Harry I've been sick for weeks so this email got pushed far off the page and for some weird reason I was having a big problem getting onto the forum with the usual links, for the same weird reason that problem has gone away so, thanks so much for posting the nice image of the lathe bed router sled as this type of sled is a must if you are going to use your lathes index system and it is as I said in my first response, you can use the lathes index wheel to hold the chuck still as long as the index stations on that wheel are suitable for your project and if not then you can do what you did, make on that does suit, but how do you do the cut?
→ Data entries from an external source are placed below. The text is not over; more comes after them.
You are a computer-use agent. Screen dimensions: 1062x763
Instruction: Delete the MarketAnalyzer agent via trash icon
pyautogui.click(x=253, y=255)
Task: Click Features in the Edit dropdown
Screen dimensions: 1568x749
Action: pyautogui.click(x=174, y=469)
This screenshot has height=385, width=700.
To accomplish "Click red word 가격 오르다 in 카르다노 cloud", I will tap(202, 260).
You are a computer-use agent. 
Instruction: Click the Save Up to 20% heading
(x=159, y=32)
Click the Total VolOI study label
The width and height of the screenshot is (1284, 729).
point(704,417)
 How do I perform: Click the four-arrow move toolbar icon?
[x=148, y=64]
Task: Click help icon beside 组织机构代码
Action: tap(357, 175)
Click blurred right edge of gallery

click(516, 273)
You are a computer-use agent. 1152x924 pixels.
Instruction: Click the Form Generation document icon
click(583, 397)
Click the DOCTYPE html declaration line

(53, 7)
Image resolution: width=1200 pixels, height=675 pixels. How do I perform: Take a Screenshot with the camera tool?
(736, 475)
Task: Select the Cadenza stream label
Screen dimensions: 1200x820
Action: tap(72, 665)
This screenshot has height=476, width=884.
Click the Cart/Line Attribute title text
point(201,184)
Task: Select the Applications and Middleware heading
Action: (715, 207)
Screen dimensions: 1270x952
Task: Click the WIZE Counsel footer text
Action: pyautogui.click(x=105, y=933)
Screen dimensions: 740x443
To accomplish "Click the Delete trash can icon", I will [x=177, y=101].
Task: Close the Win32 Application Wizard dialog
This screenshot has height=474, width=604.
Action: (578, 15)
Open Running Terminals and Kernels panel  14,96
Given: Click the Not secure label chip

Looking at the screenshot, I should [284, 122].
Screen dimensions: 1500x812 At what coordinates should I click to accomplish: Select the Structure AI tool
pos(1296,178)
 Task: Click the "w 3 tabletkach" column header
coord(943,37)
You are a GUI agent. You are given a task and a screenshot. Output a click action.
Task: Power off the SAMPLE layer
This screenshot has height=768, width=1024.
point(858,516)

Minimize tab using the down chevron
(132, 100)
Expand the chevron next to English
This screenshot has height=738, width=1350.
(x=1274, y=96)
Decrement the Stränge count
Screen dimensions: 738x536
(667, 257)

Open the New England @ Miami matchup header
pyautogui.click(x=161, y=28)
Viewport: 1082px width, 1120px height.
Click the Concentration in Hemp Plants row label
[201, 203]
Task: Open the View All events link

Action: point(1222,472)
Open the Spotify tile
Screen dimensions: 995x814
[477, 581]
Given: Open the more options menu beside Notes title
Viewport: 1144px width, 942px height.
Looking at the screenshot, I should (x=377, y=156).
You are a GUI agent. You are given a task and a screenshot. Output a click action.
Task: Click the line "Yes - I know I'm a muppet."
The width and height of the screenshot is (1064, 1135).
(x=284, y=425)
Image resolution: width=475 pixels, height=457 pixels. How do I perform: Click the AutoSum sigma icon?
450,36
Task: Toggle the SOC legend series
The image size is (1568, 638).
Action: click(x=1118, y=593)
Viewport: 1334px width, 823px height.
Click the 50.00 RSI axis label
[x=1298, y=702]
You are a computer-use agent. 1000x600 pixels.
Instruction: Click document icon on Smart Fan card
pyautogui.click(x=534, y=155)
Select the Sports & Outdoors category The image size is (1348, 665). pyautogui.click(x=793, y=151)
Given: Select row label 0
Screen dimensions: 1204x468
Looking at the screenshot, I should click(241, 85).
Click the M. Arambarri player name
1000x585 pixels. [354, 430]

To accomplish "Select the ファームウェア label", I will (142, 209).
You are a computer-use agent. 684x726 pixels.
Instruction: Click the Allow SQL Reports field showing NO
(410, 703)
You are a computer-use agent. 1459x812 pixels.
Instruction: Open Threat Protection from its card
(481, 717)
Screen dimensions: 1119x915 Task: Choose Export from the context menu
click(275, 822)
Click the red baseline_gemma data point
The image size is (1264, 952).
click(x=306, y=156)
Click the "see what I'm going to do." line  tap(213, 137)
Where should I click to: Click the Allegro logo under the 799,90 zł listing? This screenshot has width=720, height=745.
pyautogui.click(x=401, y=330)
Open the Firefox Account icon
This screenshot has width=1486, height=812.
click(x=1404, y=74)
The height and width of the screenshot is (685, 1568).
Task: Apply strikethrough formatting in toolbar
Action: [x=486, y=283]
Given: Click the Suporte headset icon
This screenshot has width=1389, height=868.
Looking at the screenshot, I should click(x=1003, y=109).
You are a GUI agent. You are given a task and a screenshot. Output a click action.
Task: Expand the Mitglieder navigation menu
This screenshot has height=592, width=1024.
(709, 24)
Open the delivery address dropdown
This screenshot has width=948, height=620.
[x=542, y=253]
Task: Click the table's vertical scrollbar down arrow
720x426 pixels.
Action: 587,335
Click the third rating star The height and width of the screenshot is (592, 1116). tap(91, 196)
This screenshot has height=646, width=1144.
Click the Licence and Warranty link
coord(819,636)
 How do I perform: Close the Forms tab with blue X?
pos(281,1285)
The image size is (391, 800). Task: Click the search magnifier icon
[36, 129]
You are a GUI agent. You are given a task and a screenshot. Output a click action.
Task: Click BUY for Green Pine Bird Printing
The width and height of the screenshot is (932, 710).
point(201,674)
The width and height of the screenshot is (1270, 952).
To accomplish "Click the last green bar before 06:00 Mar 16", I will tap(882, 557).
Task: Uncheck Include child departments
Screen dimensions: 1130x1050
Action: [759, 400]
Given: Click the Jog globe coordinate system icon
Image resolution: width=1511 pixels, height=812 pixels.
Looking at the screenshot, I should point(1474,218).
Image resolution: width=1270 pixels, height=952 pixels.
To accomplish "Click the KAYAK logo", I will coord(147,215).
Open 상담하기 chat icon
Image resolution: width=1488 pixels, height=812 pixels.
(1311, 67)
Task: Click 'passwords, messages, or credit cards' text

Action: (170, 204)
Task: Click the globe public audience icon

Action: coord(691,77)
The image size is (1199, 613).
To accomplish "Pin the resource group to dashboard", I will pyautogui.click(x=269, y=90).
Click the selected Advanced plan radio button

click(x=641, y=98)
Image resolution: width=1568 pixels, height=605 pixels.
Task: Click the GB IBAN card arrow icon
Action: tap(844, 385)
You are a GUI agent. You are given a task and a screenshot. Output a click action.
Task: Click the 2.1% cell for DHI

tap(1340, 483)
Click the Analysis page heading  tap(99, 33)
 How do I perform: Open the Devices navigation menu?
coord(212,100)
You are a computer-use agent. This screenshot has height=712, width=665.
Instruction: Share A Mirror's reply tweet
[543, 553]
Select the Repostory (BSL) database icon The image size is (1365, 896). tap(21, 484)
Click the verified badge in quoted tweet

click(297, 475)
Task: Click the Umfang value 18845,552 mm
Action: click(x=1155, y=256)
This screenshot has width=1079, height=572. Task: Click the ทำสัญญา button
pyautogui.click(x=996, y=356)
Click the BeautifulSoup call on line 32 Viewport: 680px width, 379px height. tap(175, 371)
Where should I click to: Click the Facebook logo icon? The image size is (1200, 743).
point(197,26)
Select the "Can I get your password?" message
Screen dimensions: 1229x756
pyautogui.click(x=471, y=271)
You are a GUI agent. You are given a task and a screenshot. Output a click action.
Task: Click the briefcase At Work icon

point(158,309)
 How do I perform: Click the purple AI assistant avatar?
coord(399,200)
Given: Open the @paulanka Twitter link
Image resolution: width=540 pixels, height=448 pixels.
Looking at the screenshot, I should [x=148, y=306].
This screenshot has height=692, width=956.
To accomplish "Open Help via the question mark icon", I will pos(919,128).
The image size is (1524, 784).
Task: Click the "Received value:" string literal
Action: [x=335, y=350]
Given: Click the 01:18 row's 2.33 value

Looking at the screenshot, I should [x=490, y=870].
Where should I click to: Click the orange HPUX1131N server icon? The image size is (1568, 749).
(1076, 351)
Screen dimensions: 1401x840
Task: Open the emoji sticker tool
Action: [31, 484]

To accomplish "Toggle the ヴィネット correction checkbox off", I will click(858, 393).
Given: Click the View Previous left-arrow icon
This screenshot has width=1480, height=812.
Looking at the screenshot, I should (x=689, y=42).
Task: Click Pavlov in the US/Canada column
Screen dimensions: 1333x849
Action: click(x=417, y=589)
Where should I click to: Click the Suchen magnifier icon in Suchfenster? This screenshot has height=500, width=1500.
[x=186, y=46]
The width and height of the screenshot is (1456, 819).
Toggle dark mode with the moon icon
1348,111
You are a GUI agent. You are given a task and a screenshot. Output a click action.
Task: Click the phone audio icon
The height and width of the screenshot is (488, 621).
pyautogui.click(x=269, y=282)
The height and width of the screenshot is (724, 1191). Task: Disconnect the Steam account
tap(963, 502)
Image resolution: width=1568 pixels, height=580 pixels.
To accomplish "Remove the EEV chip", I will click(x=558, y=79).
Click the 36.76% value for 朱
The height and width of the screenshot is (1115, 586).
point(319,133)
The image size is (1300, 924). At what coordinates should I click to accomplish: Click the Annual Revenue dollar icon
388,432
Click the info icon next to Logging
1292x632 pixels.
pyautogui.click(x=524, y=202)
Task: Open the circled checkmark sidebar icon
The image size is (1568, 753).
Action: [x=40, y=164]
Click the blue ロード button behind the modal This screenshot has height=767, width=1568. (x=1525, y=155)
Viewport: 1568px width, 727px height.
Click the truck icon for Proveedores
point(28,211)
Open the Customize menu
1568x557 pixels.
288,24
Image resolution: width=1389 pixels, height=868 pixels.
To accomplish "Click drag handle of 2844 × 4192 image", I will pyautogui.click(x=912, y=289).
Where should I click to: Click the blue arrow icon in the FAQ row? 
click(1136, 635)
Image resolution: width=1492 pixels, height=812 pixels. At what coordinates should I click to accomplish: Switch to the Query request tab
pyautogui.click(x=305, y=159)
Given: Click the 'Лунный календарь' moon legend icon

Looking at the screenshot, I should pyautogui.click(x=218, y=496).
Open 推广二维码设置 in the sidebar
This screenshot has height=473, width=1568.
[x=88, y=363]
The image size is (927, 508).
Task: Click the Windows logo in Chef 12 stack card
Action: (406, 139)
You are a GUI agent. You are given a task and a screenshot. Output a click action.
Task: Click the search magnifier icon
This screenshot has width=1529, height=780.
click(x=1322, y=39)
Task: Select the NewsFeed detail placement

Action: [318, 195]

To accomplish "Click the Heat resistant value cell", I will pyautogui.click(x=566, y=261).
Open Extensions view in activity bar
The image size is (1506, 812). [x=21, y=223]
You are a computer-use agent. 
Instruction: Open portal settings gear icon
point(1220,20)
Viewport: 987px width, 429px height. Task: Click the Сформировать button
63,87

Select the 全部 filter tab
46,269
I do have some images like this sled but I had to build a new computer and I did save all the images on the old one but they are on USB hard drives and not easy to find, the thing is that this type of box has to be made to do any 'actual cut' using the indexing system on any index-able lathe, unless you are going to do the cut by hand, which was the old method, I have been told that some more experienced guys did fix wires and pulley wheels onto their lathes and they used these wires to control the rotation of the lathe's chuck so that they could draw spiral flutes onto their workpiece using a pencil sled, they did get the correct spacing but they still had to do the cut by hand, I have never been able to get an image on any lathe that did have a 'wire & pulley' system fitted however my point is proved, you can use the index wheel that comes with an index-able lathe to 'draw flutes' on any item, like a spindle, but you cannot do the cut without a sled like this one and you are limited to the possible index stations that the lathes index wheel will give. In the situation of your nice key rack then I agree, the number of holes does not matter that much so you just pick any number that the lathes index wheel can do that looks OK and gives a reasonable spacing however you did make your wheel so anyone with any lathe can also make a wheel for themselves that does suit the project.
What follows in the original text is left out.